Jason Momoa is Aquaman in the DC Entertainment character’s first feature film. It hits cinemas December 26 and critic Tony Stamp reckons it’s completely ludicrous—and all the better for it.
Aquaman is a lot of movie. Nearly every shot is drenched in visual effects, doused with music, dripping with whiz-bang action. It’s a testament to the sure hand of director James Wan that it never gets overwhelming. In fact, it just gets more entertaining.

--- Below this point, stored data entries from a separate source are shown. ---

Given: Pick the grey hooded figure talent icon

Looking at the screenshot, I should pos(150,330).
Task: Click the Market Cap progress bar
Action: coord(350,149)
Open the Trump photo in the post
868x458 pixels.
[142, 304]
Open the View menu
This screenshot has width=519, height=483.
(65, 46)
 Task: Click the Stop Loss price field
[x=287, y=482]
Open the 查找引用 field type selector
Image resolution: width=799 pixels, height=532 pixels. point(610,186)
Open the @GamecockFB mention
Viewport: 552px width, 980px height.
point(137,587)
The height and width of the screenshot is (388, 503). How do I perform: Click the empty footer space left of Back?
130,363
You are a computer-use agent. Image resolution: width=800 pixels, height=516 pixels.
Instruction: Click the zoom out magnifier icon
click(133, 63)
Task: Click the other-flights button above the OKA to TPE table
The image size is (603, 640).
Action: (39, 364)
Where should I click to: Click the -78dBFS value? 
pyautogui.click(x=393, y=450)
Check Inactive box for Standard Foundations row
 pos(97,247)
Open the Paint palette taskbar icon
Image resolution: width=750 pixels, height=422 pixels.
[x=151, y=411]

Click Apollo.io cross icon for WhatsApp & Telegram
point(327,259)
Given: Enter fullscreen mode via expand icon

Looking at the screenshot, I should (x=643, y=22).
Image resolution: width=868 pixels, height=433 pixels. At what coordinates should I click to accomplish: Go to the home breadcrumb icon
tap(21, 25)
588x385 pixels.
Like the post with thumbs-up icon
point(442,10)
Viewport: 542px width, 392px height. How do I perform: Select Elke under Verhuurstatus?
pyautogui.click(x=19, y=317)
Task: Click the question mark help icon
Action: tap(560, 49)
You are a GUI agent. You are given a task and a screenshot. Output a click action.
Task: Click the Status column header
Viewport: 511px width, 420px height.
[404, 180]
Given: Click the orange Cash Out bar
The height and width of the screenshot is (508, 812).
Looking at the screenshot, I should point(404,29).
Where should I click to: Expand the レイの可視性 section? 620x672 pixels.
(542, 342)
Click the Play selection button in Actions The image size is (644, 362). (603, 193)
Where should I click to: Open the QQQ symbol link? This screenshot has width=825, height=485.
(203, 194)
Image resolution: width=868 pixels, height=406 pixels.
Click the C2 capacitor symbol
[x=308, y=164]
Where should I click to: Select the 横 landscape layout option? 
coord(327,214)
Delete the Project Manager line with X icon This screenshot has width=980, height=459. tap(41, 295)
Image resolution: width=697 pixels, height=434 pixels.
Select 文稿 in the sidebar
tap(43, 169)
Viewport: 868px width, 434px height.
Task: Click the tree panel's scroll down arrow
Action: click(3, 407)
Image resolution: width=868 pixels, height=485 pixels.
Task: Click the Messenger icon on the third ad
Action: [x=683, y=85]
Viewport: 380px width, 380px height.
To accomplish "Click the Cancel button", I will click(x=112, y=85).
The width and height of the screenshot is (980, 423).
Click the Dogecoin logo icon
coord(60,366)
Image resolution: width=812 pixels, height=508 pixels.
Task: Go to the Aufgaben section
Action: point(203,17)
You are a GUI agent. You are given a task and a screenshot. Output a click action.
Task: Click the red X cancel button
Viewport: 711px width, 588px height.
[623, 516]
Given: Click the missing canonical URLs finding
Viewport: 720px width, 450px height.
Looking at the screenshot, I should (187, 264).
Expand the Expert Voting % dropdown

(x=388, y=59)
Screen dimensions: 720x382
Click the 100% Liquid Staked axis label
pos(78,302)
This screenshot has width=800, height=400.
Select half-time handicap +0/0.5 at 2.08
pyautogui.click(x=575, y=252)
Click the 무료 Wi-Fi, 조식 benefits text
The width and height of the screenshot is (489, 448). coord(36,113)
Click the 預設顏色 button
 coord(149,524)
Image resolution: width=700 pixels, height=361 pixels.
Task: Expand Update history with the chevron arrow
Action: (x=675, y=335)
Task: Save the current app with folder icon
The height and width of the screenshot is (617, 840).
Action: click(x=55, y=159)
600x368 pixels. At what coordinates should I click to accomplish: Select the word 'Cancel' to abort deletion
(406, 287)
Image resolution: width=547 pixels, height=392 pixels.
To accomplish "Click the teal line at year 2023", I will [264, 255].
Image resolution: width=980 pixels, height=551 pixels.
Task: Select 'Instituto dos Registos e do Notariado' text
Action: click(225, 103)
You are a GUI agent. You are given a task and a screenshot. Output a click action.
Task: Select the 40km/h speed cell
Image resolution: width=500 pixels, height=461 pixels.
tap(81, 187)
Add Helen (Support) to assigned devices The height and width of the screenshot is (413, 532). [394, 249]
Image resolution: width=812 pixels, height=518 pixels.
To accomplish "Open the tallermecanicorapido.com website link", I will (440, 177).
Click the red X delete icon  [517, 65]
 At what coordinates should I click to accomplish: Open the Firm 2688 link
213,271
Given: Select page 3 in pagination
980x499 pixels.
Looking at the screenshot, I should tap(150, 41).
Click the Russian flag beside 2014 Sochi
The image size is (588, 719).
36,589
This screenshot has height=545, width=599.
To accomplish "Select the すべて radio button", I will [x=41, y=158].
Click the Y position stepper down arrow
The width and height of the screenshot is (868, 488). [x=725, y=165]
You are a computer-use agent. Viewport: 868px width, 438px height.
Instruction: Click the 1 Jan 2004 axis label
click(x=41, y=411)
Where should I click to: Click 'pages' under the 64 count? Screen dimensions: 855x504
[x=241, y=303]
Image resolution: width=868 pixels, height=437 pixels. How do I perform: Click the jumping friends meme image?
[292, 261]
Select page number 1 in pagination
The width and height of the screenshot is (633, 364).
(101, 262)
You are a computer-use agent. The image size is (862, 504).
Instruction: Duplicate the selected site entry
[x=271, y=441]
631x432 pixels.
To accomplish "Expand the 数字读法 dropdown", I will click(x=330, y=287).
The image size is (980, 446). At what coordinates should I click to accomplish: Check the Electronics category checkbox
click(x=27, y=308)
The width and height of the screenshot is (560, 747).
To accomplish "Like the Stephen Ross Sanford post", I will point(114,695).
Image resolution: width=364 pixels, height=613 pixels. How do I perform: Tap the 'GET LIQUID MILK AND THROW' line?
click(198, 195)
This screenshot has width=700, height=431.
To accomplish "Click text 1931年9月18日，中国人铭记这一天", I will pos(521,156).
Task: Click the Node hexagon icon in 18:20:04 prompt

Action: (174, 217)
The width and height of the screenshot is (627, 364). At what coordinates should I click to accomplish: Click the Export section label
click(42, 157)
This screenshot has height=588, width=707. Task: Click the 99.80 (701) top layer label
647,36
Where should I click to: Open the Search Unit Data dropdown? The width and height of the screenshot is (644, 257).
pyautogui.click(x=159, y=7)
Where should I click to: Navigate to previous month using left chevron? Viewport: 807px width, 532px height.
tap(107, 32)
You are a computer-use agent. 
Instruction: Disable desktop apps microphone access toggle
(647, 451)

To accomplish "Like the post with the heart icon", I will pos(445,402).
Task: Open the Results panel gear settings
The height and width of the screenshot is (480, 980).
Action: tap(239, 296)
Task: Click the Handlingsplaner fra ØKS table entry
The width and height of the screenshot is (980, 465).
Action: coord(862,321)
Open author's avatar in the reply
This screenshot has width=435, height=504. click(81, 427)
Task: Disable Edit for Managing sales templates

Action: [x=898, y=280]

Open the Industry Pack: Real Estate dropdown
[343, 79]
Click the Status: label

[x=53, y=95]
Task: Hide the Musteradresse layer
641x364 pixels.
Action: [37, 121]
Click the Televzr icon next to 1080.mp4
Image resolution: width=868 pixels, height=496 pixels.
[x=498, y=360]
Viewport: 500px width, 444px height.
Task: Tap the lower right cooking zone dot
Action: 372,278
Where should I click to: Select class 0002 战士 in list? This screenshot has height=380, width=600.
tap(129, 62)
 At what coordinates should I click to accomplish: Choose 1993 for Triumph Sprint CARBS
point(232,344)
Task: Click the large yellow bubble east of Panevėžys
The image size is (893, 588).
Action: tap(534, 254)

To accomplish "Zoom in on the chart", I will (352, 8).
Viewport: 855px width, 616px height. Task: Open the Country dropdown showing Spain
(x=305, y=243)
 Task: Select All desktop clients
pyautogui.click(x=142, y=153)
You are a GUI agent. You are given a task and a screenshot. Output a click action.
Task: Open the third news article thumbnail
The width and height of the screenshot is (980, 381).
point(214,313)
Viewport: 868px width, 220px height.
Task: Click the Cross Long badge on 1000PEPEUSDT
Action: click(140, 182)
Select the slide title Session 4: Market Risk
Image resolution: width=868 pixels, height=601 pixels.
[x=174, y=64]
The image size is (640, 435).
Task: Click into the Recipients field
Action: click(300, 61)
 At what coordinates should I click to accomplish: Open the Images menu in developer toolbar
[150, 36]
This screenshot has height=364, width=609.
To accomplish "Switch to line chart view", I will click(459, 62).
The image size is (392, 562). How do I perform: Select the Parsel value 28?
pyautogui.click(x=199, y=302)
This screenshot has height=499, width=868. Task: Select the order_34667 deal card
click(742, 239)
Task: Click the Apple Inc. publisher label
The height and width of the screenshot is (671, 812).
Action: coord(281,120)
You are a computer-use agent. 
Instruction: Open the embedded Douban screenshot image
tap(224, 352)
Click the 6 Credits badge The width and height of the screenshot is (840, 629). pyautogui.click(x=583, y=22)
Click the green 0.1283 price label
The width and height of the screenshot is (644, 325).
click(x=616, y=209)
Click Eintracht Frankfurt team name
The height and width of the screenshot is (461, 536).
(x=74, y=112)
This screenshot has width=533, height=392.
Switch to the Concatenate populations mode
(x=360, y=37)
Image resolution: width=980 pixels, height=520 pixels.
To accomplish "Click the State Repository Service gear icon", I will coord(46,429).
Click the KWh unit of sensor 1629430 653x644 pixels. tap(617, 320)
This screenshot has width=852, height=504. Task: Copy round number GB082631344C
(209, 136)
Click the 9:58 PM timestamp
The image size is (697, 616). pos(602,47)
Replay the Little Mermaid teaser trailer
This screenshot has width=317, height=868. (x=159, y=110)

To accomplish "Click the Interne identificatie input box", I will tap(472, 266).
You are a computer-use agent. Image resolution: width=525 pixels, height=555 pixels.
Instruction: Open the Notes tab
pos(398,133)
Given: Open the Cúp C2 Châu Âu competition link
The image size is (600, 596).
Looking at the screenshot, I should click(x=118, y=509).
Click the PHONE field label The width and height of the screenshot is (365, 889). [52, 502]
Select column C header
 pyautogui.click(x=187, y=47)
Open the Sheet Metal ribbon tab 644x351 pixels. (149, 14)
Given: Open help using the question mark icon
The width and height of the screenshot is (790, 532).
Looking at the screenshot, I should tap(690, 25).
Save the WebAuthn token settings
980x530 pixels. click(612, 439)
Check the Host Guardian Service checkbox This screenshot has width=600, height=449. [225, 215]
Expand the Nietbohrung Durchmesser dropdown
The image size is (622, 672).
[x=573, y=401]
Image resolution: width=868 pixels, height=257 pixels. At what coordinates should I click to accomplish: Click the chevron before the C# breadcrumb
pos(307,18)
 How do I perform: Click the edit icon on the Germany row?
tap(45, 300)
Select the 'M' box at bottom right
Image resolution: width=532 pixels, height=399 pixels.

It’s like several movies stuffed into one—parts involving the villainous Black Manta are as gloriously cheesy as The CW’s DC roster, treasure hunts in the Sahara and Sicily come off like Indiana Jones (ok, maybe National Treasure), and there’s a whole lot of Star Wars/LOTR-type world-building going on under the sea.
Wan holds nothing back: Amber Heard wears a dress made of jellyfish. An octopus plays tribal drums. Dolph f*cking Lundgren shows up with bright red hair. And this is when things are just getting warmed up. It’s completely ludicrous, and all the better for it, Wan festooning his Hero’s Journey with as many visual whimsies as he can.
There’s also a small portion of brain-veges to go with all this eye-candy: Patrick Wilson’s King of Atlantis is quite rightly POed about humans trashing the ocean. But then again he’s pretty explicitly Aryan-coded, shrieking about pure bloodlines and whatnot. It’s confusing. Anyway holy shit here comes an army of fish monsters!
Jason Momoa’s screen presence was a concern going in, but you know what? He’s pretty great! Charismatic enough, even if his chemistry with Heard isn’t exactly off the charts. There is one extremely sweet romance in the film, but it isn’t theirs, it’s one that speaks to the film’s larger theme about uniting across racial lines.
DC have doubled down after the muted reaction to Justice League and thrown everything at the wall, and most of it sticks. In my screening the crowd started off pretty muted. When the last shot cut to black a big cheer rang out.